Nachwuchsköche zauberten asiatische 3-Gänge-Menüs

Bezirksmeisterschaften

Brutzeln und bedienen unter Hochdruck: Acht Koch-Azubis mussten am Mittwoch nicht nur die geladenen Gäste im Alice-Salomon-Kolleg beglücken, sondern auch den kritischen Blicken der Prüfer standhalten. Eine Köchin bewies fernöstliche Gelassenheit und wurde Bezirksmeisterin.

BOCHUM

von von Isabelle Middeke

, 03.02.2011, 13:46 Uhr / Lesedauer: 1 min
Bei so vielen Köchen und Gerichten noch den Überblick zu behalten, ist schwer genug. Außerdem wird jeder Handgriff von den Prüfern beobachtet.

Bei so vielen Köchen und Gerichten noch den Überblick zu behalten, ist schwer genug. Außerdem wird jeder Handgriff von den Prüfern beobachtet.

Seit dem Mittag mussten sich die Auszubildenden schon verschiedenen theoretischen Prüfungen unterziehen. Warenkunde stand für die Köche auf dem Programm, während die Restaurantfachleute ein Gastgespräch zu bestehen hatten. Den ganzen Tag über stehen die Teilnehmer dabei unter den beobachtenden Blicken der Prüfer. Nicht nur das Endergebnis wird bewertet, sondern auch die richtige Arbeitstechnik und hygienische Aspekte sind ausschlaggebend.

„Ein Hauch von Asien – deutsche Küche mit Akzenten aus Fernost“ war die Aufgabenstellung der 29. Bezirksmeisterschaft. Um einige festgelegte Zutaten herum kreierten die Auszubildenden ihr eigenes Menu. Bei der Umsetzung gab es professionelle Unterstützung von Frank Heppner vom Restaurant „Vincent & Paul“ im Essener Folkwang Museum, der den Kandidaten den ganzen Tag beratend zur Seite stand. Die Restaurantfachkräfte erstellten die passende Tischdekoration zum Thema und bewirteten die geladenen Gäste im Alice-Salomon-Berufskolleg.

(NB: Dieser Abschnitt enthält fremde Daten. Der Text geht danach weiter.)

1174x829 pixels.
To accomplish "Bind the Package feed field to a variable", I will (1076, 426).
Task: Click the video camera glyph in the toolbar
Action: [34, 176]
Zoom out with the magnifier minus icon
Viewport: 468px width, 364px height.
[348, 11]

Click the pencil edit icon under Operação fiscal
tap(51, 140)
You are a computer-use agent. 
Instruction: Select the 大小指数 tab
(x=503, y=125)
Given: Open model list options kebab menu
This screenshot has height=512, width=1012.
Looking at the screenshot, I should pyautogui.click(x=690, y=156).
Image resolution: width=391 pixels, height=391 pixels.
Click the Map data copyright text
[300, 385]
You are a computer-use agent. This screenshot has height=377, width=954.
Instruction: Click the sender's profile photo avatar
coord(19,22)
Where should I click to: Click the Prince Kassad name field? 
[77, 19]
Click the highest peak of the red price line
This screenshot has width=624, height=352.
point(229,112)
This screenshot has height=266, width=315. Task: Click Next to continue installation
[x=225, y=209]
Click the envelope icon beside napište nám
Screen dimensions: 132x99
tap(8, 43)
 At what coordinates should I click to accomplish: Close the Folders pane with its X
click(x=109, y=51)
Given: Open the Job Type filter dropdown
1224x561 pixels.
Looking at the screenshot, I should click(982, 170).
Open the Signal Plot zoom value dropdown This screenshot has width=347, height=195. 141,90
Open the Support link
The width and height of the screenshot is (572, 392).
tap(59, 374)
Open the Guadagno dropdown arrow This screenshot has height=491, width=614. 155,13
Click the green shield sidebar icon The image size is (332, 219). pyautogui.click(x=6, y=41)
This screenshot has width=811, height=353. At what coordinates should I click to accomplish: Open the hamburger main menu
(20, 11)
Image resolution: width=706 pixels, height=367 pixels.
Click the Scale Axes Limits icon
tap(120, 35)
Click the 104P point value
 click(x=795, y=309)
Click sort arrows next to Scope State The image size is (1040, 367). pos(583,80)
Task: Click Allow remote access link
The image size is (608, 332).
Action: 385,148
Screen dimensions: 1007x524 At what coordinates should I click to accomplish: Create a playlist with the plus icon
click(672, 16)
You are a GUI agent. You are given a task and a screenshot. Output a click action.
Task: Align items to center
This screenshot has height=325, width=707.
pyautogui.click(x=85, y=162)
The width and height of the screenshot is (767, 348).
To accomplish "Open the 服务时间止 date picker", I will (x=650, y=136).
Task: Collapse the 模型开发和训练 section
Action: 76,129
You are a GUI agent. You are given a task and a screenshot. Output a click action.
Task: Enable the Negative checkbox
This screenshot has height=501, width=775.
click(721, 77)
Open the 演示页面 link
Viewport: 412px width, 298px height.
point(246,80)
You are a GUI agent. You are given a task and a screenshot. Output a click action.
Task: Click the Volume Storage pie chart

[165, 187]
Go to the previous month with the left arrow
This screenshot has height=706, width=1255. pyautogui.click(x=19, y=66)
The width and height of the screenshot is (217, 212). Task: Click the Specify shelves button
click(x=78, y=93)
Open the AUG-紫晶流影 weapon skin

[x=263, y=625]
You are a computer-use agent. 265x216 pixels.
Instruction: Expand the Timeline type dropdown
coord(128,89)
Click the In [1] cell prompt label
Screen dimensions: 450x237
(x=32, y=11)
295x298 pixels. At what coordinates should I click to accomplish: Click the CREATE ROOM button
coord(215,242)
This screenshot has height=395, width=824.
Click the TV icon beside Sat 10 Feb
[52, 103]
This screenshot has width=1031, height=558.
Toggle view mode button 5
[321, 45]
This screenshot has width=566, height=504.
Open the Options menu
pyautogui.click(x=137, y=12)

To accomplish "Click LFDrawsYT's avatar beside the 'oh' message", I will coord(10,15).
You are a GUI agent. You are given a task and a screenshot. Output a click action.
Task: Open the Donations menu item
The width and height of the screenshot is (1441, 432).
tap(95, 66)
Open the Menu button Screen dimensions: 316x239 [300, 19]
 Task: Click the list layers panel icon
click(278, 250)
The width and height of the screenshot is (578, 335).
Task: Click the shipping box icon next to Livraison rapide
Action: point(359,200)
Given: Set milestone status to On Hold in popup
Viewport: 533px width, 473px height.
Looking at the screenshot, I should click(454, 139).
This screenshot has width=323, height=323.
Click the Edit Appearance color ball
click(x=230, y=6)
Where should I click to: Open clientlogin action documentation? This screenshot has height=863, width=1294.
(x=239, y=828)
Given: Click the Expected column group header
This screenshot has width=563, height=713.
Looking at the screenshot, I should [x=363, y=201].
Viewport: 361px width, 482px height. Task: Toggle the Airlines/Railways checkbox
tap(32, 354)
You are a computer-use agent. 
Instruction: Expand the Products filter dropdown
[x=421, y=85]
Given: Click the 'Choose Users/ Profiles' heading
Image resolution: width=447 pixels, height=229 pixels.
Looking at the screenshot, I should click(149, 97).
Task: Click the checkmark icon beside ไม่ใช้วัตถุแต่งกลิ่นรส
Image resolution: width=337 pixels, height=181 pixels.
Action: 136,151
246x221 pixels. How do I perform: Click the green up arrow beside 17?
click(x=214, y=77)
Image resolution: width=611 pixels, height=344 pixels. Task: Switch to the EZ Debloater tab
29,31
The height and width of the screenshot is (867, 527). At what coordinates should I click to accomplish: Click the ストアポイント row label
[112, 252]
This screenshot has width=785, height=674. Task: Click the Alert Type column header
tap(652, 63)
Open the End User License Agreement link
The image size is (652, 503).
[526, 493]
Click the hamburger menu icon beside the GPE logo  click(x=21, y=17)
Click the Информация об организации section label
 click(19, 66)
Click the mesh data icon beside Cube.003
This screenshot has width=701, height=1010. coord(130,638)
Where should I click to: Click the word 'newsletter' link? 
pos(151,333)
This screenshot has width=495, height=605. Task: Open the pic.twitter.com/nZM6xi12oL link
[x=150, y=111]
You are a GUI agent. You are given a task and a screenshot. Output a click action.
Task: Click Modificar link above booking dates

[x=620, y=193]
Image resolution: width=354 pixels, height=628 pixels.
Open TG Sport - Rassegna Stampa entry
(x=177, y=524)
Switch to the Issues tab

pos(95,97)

Am Ende gab es aber eine klare Siegerin: Cinzia Ahmetovic ist neue Bezirksmeisterin, erhielt die Publikumsauszeichnung und den Preis für den schönsten Teller. Die 22-jährige Auszubildende des „Haus Kemnade“ ging als beste Köchin hervor. Als bester Hotelfachmann zeichneten die Prüfer Michael König vom „Renaissance Hotel“ aus. Carina Finke konnte sich über den ersten Platz als Restaurantfachfrau freuen. Auf die Sieger warten nun weitere Wettbewerbe auf Landes- und dann vielleicht sogar Bundesebene, die ihnen neben Preisen und Medaillen vor allem berufliche Vorteile einbringen.